Exercise details
Could you copy out all of the records below exactly, leaving out every picture?
* * * * *
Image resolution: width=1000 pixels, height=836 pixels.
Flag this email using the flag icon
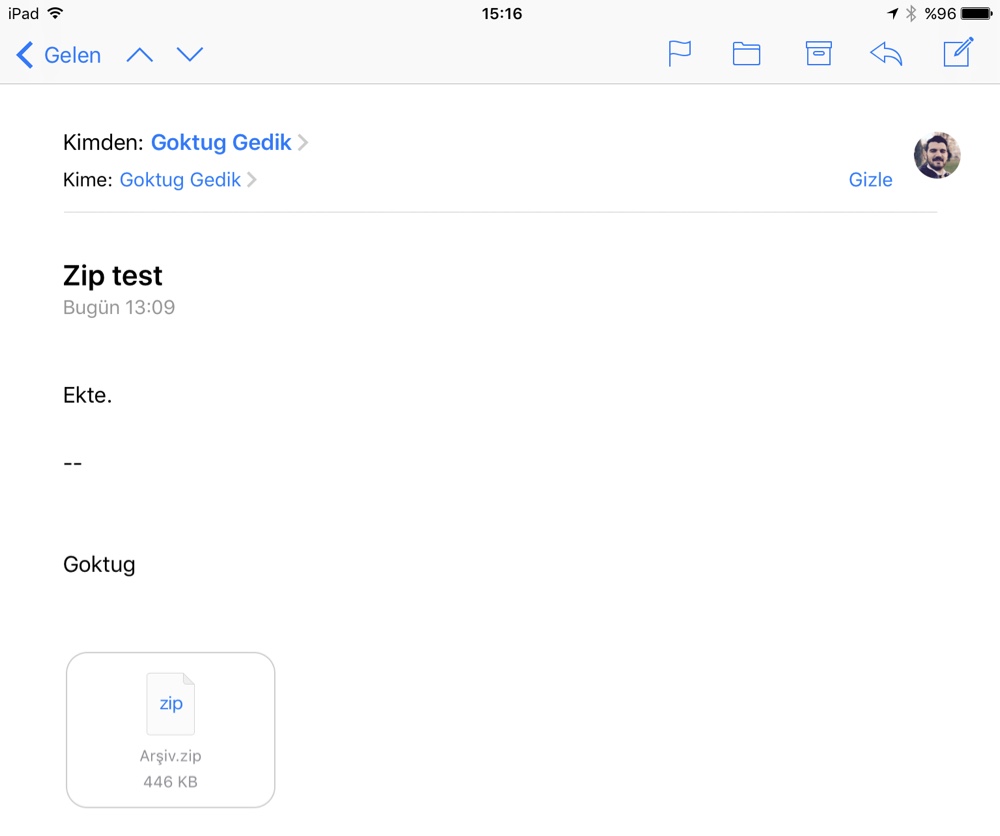pyautogui.click(x=680, y=54)
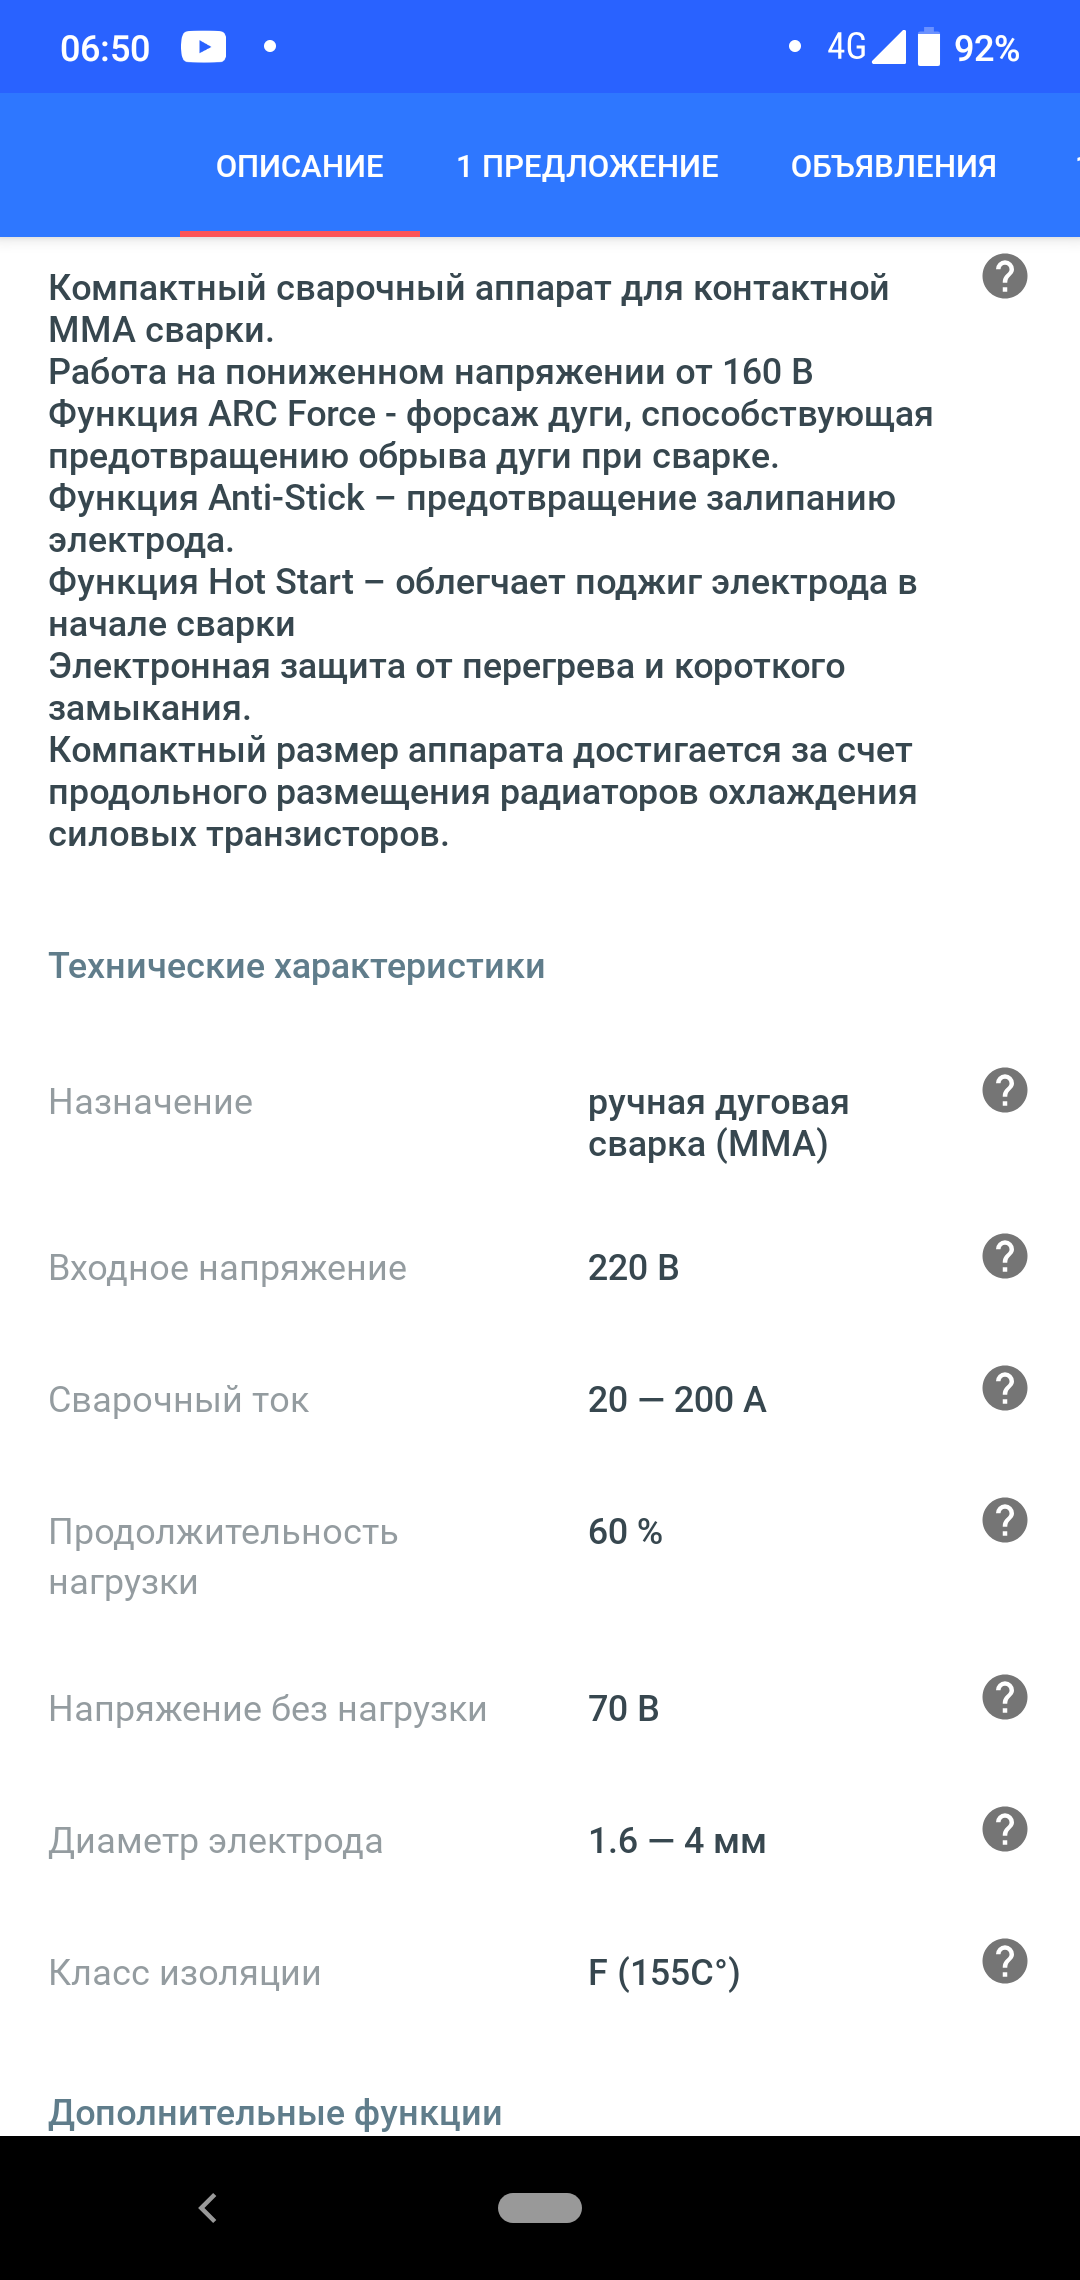
Task: Tap help icon for Назначение row
Action: (1004, 1090)
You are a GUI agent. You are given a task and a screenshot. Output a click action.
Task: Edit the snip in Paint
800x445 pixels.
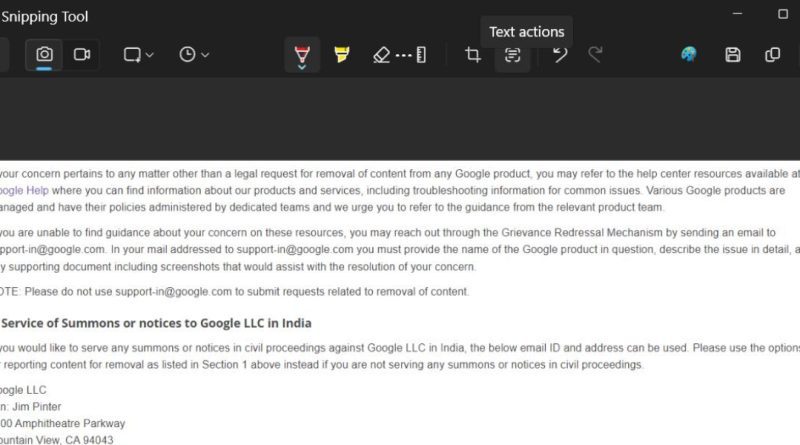click(689, 54)
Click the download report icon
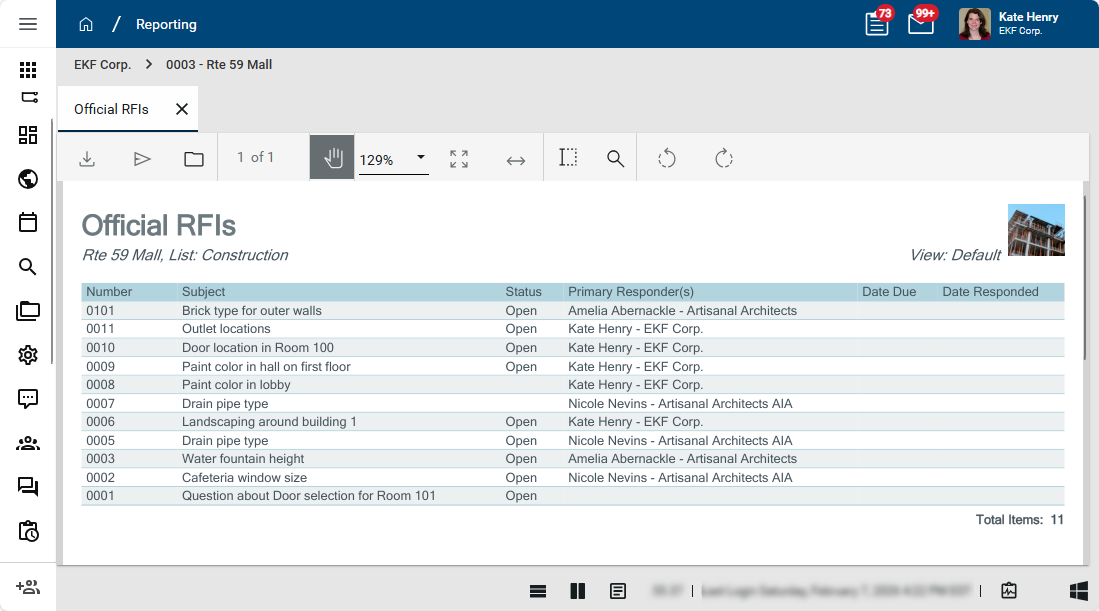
* * * * *
Response to this exercise
Image resolution: width=1000 pixels, height=836 pixels.
Flag this email using the flag icon
pyautogui.click(x=680, y=54)
Task: Tap help icon for Назначение row
Action: (1004, 1090)
You are a GUI agent. You are given a task and a screenshot. Output a click action.
Task: Edit the snip in Paint
800x445 pixels.
click(689, 54)
Click the download report icon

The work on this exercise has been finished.